谷汲口を発車する下り列車shadowshadow


 下り列車の撮影を終えると、みなぞろぞろ踏切から移動しはじめる。どうやら、次の上り列車に備えてホームの南端へ行くようだが、それには合流せず、とっとと駅の南はずれの築堤の下へ。
 谷汲口駅を発車して木知原へ向かう上り列車。列車の右手には下車した観光客が列をなしている。そして列車の陰には何人も撮り鉄がたむろしていたのである。
 車両は、樽見鉄道オリジナル塗色から変更されたハイモ313−701。撮り鉄の目で見ると、車体が微妙な色合いに思えたのだが、こうして桜をバックにしてみると、意外に似合う。

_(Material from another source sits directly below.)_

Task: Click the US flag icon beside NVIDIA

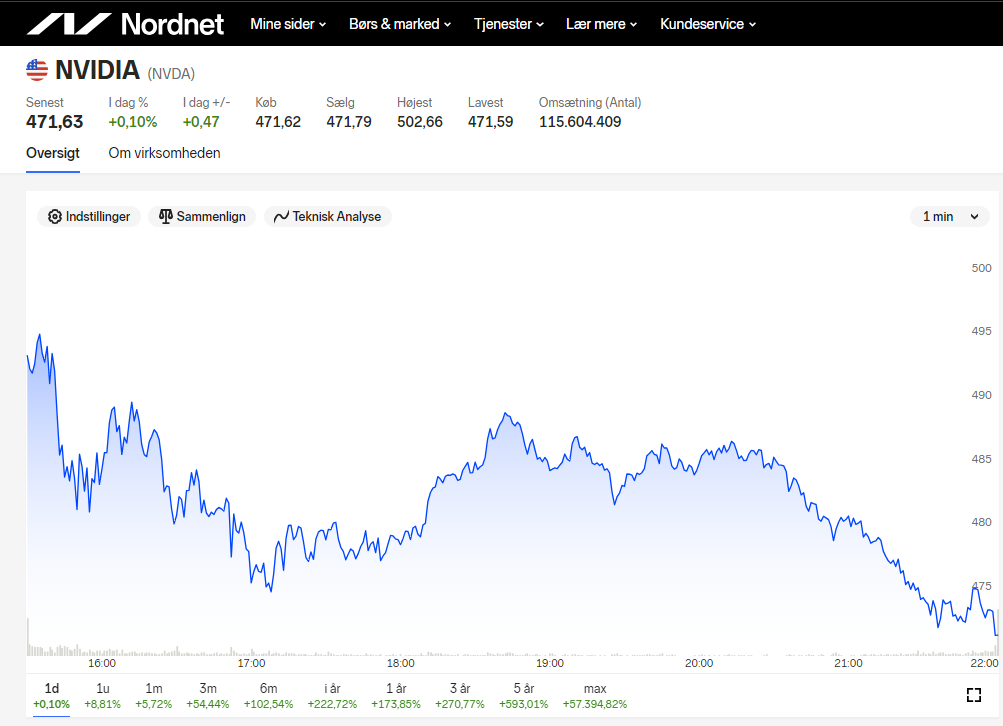Action: (37, 70)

木知原へ向かハイモ313−701shadowshadow


 実はこの2両は、ページ1枚目の写真と同じペアの車両なのであるが、2011年4月に撮影したので、塗色が両方とも今と異なっている。谷汲口駅構内で撮影したが、何となく雑然とした出来になってしまったので、今年、撮り直すつもりが断念せざるを得なかったのは前述のとおり。


谷汲口構内にてshadowshadow


 このあとの3枚の写真も、同じ2011年4月に撮影したものだ。
 まずは谷汲口から離れて神海〜高科間の根尾川沿いに見つけた桜の下へ。ただ、目指した場所は、上空に高圧線が走り、どうにも撮りにくい。なんとかごまかして撮るが、写真を見るとやはり不自然で、撮った自分でさえ、もっとカメラを上に向けろよと突っ込みたくなる。


神海〜高科間で根尾川を渡るshadowshadow


 少し場所を移動して、高圧線を避けて撮ってみたが、ちょっと配置が悪い。橋の上の列車にこだわってしまったが、桜右手の築堤上で撮ったほうがよかったかも。


根尾川のほとりの桜shadowshadow


 高科〜鍋原間で、山あいにまるで打ち上げ花火のように咲いている桜が気に入って撮ったもの。
 樽見鉄道は何度も根尾川を渡るが、写真のトラス橋には「第四根尾川橋りょう」と銘打たれていた。


高科〜鍋原間にてshadowshadow


 最後の写真は日当駅の桜。ここも有名なので寄ってみたのだが、撮影は駅北側でオーバークロスする道路に限られることがわかり、少々がっかり。もちろん、その道路には撮り鉄がずらりと並んでいる。おかげで撮り鉄特有の習性を目の当たりにすることになったのである。
 線路の真上の道路には人の背丈ほどのフェンスがあるので、皆それを避けて構えているのだが、一人だけ巨大な三脚を立て、これまた背の高い脚立の上からフェンス越しに、周囲をへいげいするかの如く構えている。さらに、おもむろに剪定鋏を持ち出して、線路沿いの雑草刈を始めた。線路内に立ち入るのは御法度なのは言うまでもないが、近寄りがたい空気を存分に発しているので、口を挟むのはやめておく。
 片や、おそらく初心者であろう年輩の撮り鉄の姿も。「そろそろ列車が来る時間ですよ」という声に、その撮り鉄が「さあ、撮りましょう!」と、こともあろうに私の目の前に立って構える。いや、そりゃ確かに前は空いているけど、状況を考えようよ。どうやら初めての撮影のようで、かなり気分が高揚している様子。それに水を差すのもどうかと思い、自分が横へ少し移動する。何せ目の前に立っているのだから、数十センチ動けばいいだけだ。


日当駅の桜shadowshadow


 撮影後、最もまともな?撮り鉄と言葉を交わす。
 「いやはや大変な騒ぎでしたね」
 「このシーズンは仕方ないんでしょうね」
■   ■   ■

 これで撮り歩きは完結である。
 なんだか別府鉄道と同じような撮り鉄の生態論になってしまったのはご容赦を。